### Your instructions
In the entries below, find every line with "computer" and copy it.

Stored entries
━━━━━━━━

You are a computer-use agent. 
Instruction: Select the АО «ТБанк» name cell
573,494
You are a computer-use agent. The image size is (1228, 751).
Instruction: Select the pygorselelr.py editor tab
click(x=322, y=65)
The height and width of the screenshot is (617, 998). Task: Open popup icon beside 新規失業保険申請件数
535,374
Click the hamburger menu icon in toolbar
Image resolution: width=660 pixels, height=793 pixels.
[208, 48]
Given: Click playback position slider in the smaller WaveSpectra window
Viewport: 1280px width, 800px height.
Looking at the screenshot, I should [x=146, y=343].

━━━━━━━━

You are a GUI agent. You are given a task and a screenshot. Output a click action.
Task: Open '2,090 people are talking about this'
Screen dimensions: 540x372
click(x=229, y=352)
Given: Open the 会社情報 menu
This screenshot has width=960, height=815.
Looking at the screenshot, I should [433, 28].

━━━━━━━━

### Expected answer
You are a computer-use agent. 
You are a computer-use agent. The image size is (1228, 751).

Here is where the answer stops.